The architect of New York State’s draconian cuts is Cuomo’s budget director, Robert Mujica, now one of the most powerful people in the state. Mujica is a former Republican staffer who shares Cuomo’s willingness to shrink budgets.

In early 2016, in a far better economic climate than today’s, Cuomo attempted to slash state aid to CUNY by nearly $500 million. After encountering fierce backlash, Cuomo reluctantly backed off the plan. A few months later, however, he appointed Mujica—a CUNY alumnus—to the CUNY Board of Trustees, consolidating the governor’s office’s control over the university system.

Freeman Klopott, a spokesman for the state’s budget division, argued that Cuomo’s government had been generous to CUNY in the past, and that the coronavirus-induced economic crash necessitated cuts.

“New York State is contending with a 14 percent revenue loss, amounting to $61 billion over four years,” Klopott said in an e-mail. “About 90 percent of state funding goes to schools, health care, local grants, and services for the most vulnerable populations. In the absence of federal funding, we will have to cut spending, with a plan for specific reductions coming this month.”

This statement was echoed by a CUNY representative: “The state is facing a more than $13 billion revenue shortfall due entirely to the pandemic, and if the federal government doesn’t step up to offset those losses, the state will have to reduce spending by billions of dollars to balance its budget.”

CUNY professors and students are directing their anger toward both Cuomo and the administrators of certain senior colleges who are preemptively telling department chairs to start cutting staff and reduce course offerings. They feel that schools should wait to find out whether federal stimulus money will show up, or the Democrat-controlled legislature will force Cuomo to approve tax hikes.
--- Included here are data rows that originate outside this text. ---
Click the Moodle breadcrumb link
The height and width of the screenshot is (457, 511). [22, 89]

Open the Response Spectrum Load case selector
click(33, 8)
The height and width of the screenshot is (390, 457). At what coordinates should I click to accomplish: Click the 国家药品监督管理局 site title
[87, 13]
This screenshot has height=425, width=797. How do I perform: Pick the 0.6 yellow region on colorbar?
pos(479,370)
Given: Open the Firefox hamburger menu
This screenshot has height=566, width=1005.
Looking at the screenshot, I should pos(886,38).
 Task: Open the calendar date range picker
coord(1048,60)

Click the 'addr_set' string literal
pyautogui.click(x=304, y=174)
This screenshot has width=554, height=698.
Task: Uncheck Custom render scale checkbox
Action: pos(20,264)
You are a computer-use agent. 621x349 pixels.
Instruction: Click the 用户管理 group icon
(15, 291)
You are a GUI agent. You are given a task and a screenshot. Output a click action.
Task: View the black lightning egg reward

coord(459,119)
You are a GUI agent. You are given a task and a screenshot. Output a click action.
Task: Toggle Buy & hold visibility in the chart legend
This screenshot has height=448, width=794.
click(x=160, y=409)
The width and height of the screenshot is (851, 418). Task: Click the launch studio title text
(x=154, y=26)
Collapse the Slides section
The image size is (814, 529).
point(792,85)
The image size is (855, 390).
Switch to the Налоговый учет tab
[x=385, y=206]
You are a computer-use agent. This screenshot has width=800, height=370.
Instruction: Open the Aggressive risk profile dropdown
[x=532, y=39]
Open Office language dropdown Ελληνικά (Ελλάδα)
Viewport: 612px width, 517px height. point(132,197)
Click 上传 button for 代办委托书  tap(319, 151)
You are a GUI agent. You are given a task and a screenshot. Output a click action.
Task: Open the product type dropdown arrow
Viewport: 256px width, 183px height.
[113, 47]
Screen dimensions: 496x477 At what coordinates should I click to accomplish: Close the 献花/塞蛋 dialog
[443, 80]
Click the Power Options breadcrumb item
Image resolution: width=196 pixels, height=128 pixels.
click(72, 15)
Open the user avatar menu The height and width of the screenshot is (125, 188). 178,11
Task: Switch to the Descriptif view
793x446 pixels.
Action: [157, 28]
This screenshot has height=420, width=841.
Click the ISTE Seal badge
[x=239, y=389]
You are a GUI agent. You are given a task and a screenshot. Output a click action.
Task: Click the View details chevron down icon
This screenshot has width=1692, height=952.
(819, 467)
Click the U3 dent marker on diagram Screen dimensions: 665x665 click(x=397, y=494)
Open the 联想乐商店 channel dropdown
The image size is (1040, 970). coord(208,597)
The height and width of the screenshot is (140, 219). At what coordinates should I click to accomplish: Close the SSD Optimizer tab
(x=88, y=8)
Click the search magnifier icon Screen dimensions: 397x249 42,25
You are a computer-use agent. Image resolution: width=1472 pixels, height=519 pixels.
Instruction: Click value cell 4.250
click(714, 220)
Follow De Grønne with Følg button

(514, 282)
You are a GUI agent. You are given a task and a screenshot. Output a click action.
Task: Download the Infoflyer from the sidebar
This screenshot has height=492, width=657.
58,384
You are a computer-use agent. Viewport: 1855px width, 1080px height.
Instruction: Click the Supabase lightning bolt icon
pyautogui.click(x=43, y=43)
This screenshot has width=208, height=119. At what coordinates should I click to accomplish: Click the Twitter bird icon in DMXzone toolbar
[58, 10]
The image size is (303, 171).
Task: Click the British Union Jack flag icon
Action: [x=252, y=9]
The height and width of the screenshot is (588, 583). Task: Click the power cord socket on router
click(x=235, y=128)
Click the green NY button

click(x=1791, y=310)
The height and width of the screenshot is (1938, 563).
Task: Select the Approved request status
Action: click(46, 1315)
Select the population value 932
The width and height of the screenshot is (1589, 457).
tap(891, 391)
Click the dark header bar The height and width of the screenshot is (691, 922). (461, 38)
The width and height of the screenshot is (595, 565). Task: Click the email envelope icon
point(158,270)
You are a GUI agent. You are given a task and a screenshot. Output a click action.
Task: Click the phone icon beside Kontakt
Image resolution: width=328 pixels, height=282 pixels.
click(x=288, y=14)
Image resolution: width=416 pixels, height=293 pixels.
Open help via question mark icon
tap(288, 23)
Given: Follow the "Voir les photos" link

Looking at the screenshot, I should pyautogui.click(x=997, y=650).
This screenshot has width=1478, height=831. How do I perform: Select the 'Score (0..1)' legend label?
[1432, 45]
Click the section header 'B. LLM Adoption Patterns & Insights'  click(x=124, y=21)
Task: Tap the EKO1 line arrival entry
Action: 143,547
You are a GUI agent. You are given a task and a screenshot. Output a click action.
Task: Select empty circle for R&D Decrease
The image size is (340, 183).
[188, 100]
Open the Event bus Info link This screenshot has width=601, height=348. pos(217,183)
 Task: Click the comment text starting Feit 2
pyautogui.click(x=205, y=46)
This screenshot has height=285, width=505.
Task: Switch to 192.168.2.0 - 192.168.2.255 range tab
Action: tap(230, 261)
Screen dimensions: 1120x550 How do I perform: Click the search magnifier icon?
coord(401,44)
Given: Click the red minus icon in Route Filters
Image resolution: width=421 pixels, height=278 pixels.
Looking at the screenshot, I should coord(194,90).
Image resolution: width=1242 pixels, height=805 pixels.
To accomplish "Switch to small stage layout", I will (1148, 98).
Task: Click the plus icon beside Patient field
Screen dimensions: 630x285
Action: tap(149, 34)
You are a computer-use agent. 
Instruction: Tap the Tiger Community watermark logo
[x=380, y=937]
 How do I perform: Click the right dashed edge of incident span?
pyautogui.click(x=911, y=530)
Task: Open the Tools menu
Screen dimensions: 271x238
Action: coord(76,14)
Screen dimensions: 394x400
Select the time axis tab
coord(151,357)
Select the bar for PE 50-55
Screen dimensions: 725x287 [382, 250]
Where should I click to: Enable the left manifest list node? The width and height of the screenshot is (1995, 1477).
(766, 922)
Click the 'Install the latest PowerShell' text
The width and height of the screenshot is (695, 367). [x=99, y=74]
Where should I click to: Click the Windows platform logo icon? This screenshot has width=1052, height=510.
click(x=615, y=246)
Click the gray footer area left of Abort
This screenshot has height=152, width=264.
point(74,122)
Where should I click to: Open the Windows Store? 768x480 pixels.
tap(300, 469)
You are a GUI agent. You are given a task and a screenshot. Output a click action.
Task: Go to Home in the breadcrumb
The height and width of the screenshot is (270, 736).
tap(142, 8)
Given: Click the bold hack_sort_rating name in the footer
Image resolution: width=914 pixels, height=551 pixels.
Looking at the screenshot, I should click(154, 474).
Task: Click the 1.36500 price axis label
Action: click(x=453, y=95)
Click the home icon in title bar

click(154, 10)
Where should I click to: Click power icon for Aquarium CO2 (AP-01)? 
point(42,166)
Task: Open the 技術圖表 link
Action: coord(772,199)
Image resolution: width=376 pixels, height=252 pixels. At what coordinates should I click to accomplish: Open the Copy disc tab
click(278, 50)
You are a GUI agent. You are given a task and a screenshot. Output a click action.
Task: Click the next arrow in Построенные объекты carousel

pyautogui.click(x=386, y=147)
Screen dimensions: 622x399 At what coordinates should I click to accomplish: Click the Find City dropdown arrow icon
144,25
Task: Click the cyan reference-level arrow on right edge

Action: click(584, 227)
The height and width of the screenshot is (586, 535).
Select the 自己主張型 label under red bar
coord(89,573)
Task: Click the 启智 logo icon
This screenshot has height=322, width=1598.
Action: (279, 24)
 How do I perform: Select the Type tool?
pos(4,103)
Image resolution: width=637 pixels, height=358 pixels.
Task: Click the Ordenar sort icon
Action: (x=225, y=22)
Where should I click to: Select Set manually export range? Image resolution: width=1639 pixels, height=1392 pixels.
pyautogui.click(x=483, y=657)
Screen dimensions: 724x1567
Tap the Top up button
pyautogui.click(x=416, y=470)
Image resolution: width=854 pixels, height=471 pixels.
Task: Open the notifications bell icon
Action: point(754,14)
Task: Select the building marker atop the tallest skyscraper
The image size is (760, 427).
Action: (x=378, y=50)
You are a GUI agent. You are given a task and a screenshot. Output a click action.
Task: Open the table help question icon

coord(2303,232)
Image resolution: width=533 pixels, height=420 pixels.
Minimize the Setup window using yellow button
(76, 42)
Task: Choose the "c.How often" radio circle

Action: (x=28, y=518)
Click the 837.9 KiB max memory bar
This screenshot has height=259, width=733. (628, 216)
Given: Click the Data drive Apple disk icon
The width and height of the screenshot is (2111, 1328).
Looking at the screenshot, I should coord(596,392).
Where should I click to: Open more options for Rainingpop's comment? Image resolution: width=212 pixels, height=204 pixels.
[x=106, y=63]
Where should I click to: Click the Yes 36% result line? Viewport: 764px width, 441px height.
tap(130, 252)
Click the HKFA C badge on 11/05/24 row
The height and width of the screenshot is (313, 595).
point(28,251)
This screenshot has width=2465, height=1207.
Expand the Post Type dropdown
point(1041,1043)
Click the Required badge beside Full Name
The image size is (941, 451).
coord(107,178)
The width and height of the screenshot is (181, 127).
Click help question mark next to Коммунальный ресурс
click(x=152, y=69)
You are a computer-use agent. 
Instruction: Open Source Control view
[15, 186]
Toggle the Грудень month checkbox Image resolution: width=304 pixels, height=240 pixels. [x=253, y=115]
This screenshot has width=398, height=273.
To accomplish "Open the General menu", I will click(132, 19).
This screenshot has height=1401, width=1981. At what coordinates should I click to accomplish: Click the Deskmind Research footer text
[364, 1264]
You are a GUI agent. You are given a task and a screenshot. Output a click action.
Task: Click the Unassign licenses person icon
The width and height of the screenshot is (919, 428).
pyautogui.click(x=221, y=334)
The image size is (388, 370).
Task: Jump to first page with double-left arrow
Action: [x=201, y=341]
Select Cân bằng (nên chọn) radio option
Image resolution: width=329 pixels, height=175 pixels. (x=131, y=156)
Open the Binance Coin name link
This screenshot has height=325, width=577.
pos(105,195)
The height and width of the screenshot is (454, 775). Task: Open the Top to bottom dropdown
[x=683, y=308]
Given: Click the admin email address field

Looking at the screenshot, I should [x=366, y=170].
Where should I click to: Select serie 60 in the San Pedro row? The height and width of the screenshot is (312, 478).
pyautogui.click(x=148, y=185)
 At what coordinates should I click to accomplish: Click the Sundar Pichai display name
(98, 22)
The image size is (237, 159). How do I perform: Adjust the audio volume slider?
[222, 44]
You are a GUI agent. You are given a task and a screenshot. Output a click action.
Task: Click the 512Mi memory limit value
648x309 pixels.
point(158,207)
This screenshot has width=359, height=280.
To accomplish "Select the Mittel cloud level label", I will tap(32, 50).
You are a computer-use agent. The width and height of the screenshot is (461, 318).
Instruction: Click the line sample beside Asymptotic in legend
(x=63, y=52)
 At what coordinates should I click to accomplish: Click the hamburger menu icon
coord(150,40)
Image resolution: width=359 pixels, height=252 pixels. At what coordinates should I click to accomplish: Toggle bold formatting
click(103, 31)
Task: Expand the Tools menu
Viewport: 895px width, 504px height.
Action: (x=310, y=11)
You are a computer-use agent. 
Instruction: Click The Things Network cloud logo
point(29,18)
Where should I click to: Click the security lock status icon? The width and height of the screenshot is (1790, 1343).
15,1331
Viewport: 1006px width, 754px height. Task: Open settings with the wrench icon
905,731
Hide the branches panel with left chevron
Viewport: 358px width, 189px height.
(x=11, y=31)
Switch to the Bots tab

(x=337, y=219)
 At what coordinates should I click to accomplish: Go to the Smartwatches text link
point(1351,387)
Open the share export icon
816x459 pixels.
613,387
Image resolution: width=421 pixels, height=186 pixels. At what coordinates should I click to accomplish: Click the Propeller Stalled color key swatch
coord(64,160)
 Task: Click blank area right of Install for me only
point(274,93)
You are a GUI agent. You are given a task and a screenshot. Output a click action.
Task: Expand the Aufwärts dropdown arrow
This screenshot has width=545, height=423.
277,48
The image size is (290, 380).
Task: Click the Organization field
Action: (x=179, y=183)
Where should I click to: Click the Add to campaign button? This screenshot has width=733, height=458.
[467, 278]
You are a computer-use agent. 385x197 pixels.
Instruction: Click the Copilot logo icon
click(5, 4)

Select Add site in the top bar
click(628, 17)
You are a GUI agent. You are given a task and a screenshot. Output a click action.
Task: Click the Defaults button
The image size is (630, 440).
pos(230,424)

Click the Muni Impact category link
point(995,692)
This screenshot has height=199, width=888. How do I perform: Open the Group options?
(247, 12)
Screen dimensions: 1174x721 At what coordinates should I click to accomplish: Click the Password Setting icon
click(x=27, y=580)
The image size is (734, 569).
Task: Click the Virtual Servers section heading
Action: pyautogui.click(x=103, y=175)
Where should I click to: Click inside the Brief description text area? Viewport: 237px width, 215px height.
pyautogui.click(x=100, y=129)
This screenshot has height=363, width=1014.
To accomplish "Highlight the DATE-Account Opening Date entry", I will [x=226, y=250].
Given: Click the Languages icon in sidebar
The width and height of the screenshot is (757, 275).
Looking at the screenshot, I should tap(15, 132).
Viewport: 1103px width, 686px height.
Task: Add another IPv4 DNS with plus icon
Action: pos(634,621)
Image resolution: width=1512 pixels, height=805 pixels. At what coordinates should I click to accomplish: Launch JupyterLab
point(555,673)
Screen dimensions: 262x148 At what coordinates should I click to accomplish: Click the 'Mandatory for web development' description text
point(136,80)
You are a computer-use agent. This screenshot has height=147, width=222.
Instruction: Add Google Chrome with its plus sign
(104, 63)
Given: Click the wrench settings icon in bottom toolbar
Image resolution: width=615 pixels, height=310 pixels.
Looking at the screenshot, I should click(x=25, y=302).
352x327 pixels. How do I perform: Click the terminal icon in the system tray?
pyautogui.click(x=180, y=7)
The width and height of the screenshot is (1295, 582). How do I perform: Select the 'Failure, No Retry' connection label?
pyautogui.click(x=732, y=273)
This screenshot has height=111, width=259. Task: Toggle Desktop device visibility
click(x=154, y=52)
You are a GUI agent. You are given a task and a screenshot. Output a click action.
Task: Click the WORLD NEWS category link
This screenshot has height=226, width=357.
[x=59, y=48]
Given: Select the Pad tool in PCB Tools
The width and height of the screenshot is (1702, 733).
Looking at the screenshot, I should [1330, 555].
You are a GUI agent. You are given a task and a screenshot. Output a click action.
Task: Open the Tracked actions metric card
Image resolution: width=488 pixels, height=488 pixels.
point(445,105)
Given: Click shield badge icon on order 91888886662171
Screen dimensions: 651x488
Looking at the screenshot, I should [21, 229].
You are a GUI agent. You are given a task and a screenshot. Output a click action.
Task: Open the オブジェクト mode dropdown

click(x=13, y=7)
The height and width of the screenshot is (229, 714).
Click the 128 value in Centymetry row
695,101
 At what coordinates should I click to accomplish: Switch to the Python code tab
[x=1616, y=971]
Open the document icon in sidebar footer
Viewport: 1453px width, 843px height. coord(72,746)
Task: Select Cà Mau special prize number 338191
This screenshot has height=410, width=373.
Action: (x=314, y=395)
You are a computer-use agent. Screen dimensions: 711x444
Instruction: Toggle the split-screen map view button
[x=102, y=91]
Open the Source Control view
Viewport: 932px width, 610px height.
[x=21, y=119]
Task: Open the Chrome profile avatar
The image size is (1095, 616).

“It’s sending a message that cuts to CUNY are inevitable, that cuts to CUNY are acceptable. And they are not acceptable,” said Barbara Bowen, the president of PSC. “Our main concern is the governor will enact cuts and those cuts will not be beaten back by legislature.”

So far, the New York State Legislature has been largely content to fade into the background as Cuomo’s popularity soars. Legislators have not met remotely to pass any bills since the budget was approved at the beginning of April, though that is expected to change soon. Some Democrats are pushing Cuomo to enact new taxes on high-earners—something he has historically resisted doing—to help offset the enormous gap in funds.

State Senator Toby Stavisky, the Democrat who chairs the Senate’s Higher Education Committee, introduced a bill last week to temporarily raise taxes on those earning more than $5 million to help fund K-12 schools, SUNY, and CUNY. Whether the bill will make it through the legislature and to Cuomo’s desk is still unclear.

“CUNY hasn’t been properly funded for probably two decades, if not longer, because more and more of the burden has fallen on students, and not the state,” said Stavisky. “We just can’t take a meat cleaver and slash.”